# What to do
1/ Reproduce the part of the article about GuestFriend starting with "While chatbots might" and going on through "easy as possible.".
2/ According to the article about GuestFriend, how much seed funding has the company raised?
3/ Summarize the article about GuestFriend in two sentences.

While chatbots might sound like an interesting experiment for restaurants and other small businesses, they probably can’t devote much time or money to building them. So a startup called GuestFriend is planning to make the process as fast and easy as possible.
The company has raised $5 million in seed funding from Primary Venture Partners, Techstars Ventures and betaworks. It’s led by Bo Peabody, a venture partner and entrepreneur in residence at Greycroft who also co-owns the Mezze Restaurant Group. Peabody compared the current moment to the year 2000, when “every small business woke up and said, ‘I need a website.’”
“That moment is coming for chatbots,” he predicted.
But rather than asking a restaurant owner or employee to go online and design the conversational flow of a chatbot themselves, GuestFriend can automatically create a chatbot based on information that’s already online — hours, menu, support for dietary restrictions and so on. In that sense, Peabody said, “It’s really just a website that you talk to.”
“The ah-ha moment was when I realized that building a bot for my restaurant was virtually impossible to do as a one-off, but all of the answers to almost any question are available online, mostly in structured APIs,” he said.

# Information shown
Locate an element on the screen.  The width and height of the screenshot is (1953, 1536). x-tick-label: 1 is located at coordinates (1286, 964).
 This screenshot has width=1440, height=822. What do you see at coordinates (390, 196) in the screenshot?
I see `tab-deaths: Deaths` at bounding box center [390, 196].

# Results for the exercise
1/
While chatbots might sound like an interesting experiment for restaurants and other small businesses, they probably can’t devote much time or money to building them. So a startup called GuestFriend is planning to make the process as fast and easy as possible.

2/ $5 million.

3/ GuestFriend, a startup that has raised $5 million in seed funding, aims to make chatbots fast and easy for restaurants and other small businesses by creating them automatically from information already online, such as hours, menus and support for dietary restrictions. Bo Peabody compared the present to 2000, when every small business decided it needed a website, and predicted that the same moment is coming for chatbots.